Obama and Clinton Watched The Attacks In Real Time
Fox News host Sean Hannity claimed in at least eight different circumstances that Secretary of State Hillary Clinton and President Obama watched the Benghazi attacks in real time from the situation room. “And if the State Department is now saying they never believed that this attack on the 11th of September against the U.S. consulate was a film protest gone awry, think about it — then, it’s nearly impossible to believe that President Obama didn’t know.” Hannity said. “Oh, and did I mention the State Department was watching this unfold in real time?”
In a response to a question from Representative Dana Rohrabacher (R-CA) about this fictitious viewing party, the former Secretary stated, “There was no monitor, there was no real time.”
What seems to have caused confusion for conservatives is the difference between Clinton and Obama receiving real-time updates from Benghazi, which was in fact the case, and watching real-time video.
Teams Were Prepared To Deploy But Given Orders To Stand Down
Republicans were up in arms upon learning that a Special Forces team stationed in Tripoli was ready to deploy to Benghazi during the attacks and was instead given orders to stand down.
The former Deputy Chief of Mission in Libya, Gregory Hicks, who was one of the witnesses at the hearing on Wednesday, confirmed that the team told to stand down was never meant to deploy to the site of the attack.

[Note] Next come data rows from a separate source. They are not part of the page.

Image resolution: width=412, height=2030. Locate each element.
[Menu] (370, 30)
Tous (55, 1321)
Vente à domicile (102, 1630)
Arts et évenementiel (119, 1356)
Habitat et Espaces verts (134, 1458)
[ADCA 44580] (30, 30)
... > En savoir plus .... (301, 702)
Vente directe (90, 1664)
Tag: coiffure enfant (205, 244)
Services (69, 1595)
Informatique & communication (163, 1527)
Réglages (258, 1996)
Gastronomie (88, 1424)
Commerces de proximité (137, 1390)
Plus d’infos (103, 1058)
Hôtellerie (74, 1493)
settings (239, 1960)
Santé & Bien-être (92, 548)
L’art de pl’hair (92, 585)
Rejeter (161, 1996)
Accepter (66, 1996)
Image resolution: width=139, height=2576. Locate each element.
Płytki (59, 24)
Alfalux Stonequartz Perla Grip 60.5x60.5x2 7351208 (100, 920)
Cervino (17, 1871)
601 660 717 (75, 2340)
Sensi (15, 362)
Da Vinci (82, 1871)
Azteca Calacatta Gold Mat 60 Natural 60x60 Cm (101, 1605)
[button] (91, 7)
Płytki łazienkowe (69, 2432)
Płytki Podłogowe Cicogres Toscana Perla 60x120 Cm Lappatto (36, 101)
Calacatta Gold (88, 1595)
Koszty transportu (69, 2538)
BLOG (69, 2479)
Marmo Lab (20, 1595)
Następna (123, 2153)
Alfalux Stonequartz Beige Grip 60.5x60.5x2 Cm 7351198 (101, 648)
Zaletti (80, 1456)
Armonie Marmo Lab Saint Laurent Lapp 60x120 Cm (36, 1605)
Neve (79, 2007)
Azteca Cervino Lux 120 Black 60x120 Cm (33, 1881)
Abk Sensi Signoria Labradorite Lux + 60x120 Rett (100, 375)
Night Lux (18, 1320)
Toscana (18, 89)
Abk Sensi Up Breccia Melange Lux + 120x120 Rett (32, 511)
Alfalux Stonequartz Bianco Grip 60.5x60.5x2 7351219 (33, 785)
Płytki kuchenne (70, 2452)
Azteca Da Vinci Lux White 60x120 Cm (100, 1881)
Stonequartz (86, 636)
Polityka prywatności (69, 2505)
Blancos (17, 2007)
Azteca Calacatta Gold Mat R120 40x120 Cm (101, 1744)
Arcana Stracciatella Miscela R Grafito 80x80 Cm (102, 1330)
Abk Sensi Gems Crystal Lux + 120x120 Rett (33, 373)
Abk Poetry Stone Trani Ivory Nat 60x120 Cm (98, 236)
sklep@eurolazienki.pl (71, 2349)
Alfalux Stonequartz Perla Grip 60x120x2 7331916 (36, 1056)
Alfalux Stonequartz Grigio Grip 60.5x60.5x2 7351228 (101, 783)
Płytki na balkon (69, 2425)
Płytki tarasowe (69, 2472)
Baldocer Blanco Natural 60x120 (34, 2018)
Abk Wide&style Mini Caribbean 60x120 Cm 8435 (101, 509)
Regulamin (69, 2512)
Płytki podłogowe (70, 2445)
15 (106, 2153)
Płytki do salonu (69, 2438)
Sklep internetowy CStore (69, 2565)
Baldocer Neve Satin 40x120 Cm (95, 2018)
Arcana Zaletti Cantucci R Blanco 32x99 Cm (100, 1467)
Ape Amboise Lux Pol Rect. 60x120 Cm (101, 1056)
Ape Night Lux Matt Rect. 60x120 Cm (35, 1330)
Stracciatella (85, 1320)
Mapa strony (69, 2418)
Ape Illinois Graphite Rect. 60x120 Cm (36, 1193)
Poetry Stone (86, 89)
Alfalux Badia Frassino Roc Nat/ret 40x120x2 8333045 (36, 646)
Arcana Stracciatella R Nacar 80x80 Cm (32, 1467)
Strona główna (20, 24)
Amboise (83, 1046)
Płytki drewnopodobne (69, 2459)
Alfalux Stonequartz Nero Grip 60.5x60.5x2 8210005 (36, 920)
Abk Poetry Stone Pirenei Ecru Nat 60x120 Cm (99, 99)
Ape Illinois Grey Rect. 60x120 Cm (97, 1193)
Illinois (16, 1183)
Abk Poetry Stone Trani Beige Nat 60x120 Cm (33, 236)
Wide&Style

Instead, they were intended “to secure the airport for the withdrawal of our personnel from Benghazi after the mortar attack.” Hicks also stated that another team was deployed before this specific one was told to stand down — the first did in fact report to Benghazi and all officials were taken to Tripoli within 18 hours of the attack.
Accountability Review Board Is Part Of The Cover-Up And Their Report Can’t Be Trusted
After the September 11 attacks in Libya, the State Department’s Accountability Review Board was prompted to review the handling of the attacks by officials. Republicans clearly not pleased with the fact that the report didn’t condemn President Obama and former Secretary Clinton decided it wasn’t credible and launched their own investigation.
The result was a congressional report aimed at Republicans, which criticizes the administration for failing on just about every level — failing to acknowledge the need for heightened security at foreign consulates on the anniversary of the 2001 terrorist attacks, failing to realize that Benghazi would be a site for post-Gadhafi demonstrations, and the administration’s attempts to mislead the American people with flawed information. The report states, “In sum, the events in Benghazi thus reflect this administration’s lack of a comprehensive national security strategy or effective defense posture in the region…Congress must maintain pressure on the administration to ensure that the United States takes all necessary steps to find the Benghazi attackers.”
Unfortunately for House Republicans looking for outside approval for their report during Wednesday’s hearings, not only did the witnesses not come to their defense, but also weren’t overly critical of the ARB report. Eric Nordstrom, the Regional Security Officer for Libya said of the ARB report, “I had an opportunity to review that along with other two committee reports. I think taken altogether, they’re fairly comprehensive and reasonable.”